As Li Li stepped on the glass bridge in the Cangshan Mountain tourist resort, the sound of shattered glass caused her to scream. “I could feel my heart beating fast, and I felt dizzy,” she said.
The glass bridge is one of the highlights of the tourist area located in north China’s Shanxi Province. Regarded by local authorities as a “5D glass bridge”, it attracted quite a few visitors during the National Day holiday.
Different from typical glass bridges, this one in Cangshan Mountain can show different scenes such as “a sea of flowers” and “a blue sea”, besides glass shattering. “This bridge is 168 meters long, and the highest part of the bridge floor is 108 meters from the valley,” said a tourist staff. “It is made of hundreds of transparent glass bricks and it employs 5D technology.”

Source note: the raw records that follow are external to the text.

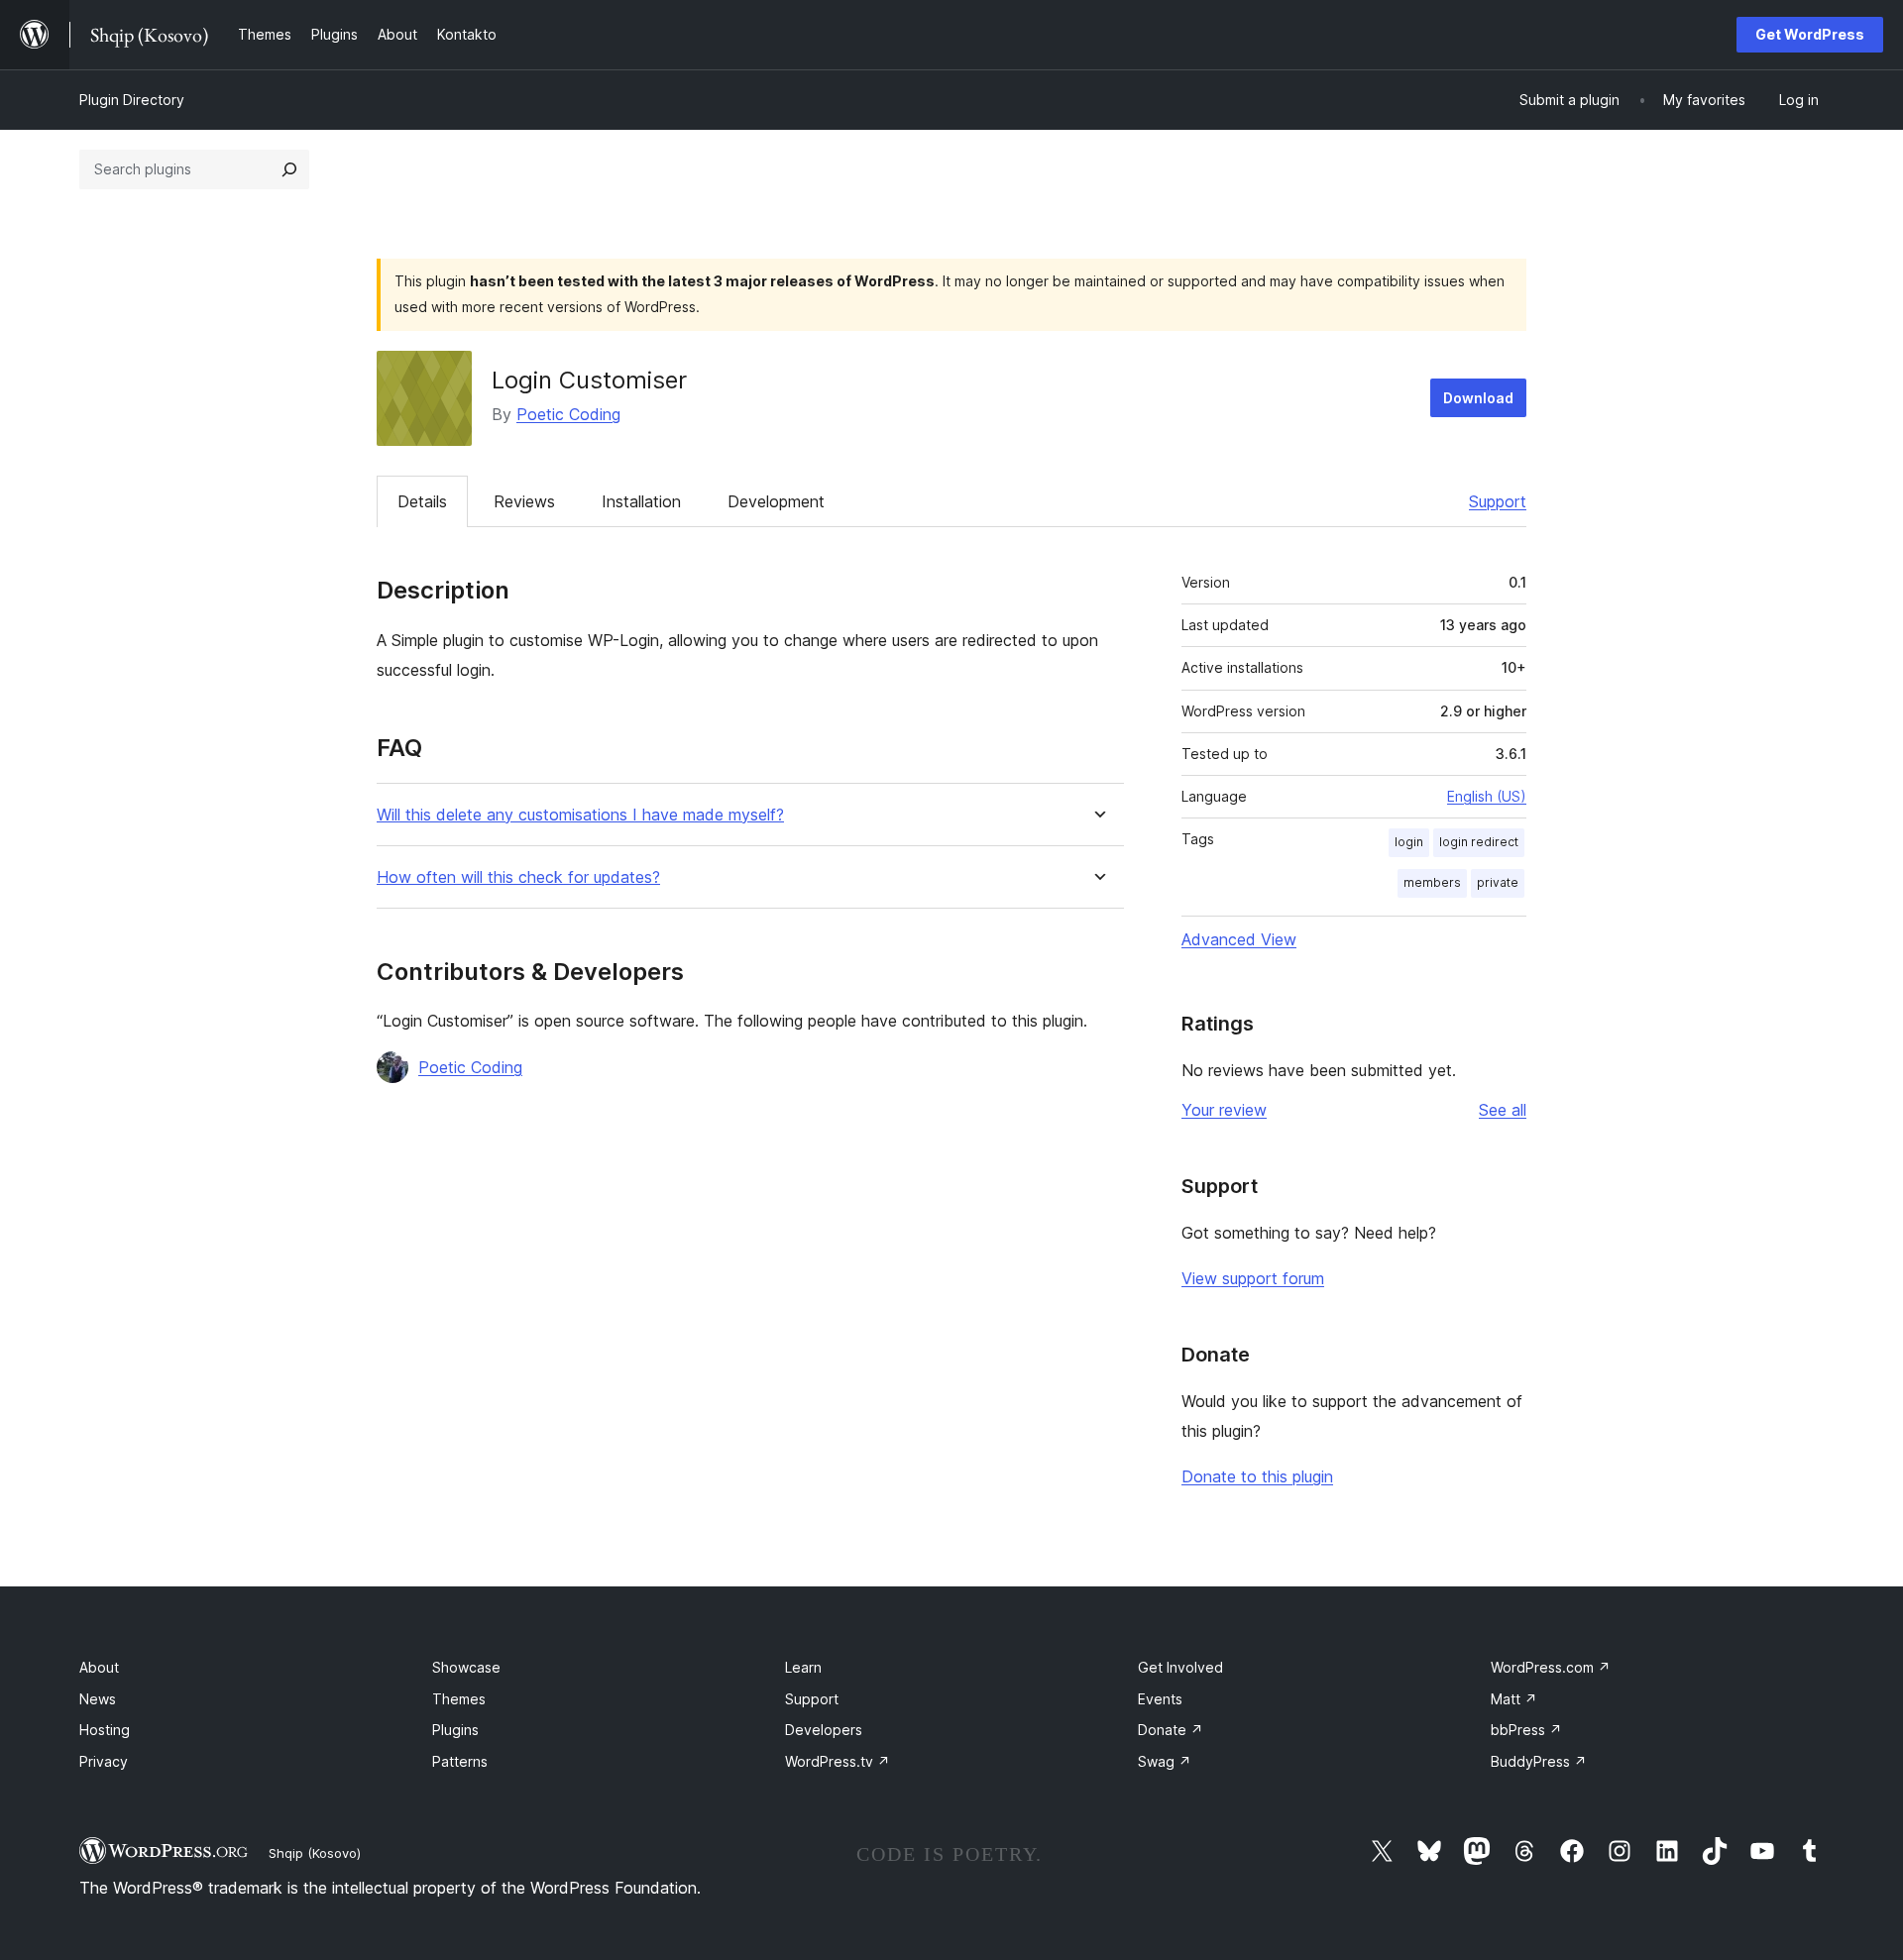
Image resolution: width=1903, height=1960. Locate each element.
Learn (803, 1667)
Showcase (466, 1667)
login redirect (1478, 841)
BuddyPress (1539, 1761)
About (99, 1667)
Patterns (460, 1761)
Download (1478, 397)
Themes (459, 1698)
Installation (641, 501)
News (97, 1698)
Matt (1514, 1698)
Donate (1170, 1729)
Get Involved (1180, 1667)
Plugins (455, 1729)
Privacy (103, 1761)
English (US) (1486, 796)
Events (1160, 1698)
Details (422, 501)
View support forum (1252, 1278)
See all (1502, 1110)
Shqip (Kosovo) (315, 1853)
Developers (823, 1729)
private (1497, 882)
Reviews (524, 501)
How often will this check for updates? (518, 877)
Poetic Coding (568, 414)
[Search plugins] (289, 169)
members (1432, 882)
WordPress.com (1551, 1667)
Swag (1164, 1761)
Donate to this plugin (1257, 1476)
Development (776, 501)
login (1409, 841)
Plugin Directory (131, 99)
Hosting (104, 1729)
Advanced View (1238, 939)
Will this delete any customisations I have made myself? (580, 815)
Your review (1224, 1110)
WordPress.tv (837, 1761)
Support (1497, 501)
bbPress (1526, 1729)
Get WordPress (1809, 34)
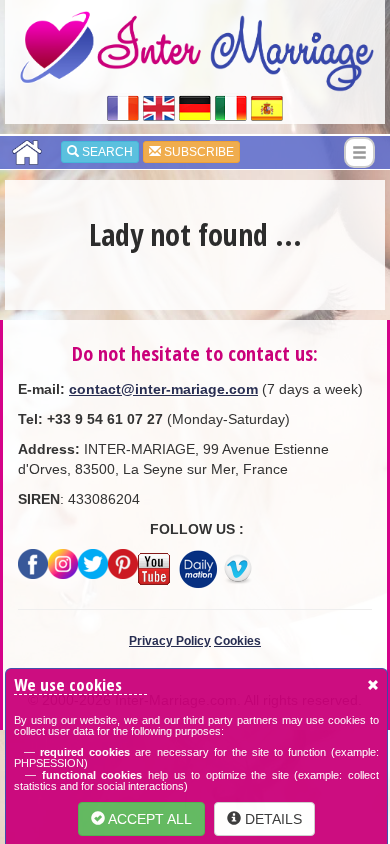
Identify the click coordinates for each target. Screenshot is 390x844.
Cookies (237, 641)
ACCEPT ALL (148, 819)
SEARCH (106, 152)
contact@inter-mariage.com (163, 389)
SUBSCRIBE (197, 152)
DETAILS (271, 819)
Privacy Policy (170, 641)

Similar bridges have popped up in China’s tourist attractions in recent years. Earlier this year, a glass bridge called “Flying Dragon in the Sky” was opened in Marenqifeng tourist area in Wuhu City, in east China’s Anhui Province. The management of the tourist area treated it as a “skyhigh” high-tech glass bridge that “combines cultural elements and a unique experience”. Two dragons made of fiber reinforced plastics stand at both ends of the bridge, and can breathe out smoke from their mouths.
Videos recording tourists walking on the glass bridges also go popular on the Internet, with many of them crying, laughing and lying on the bridges, refusing to walk on.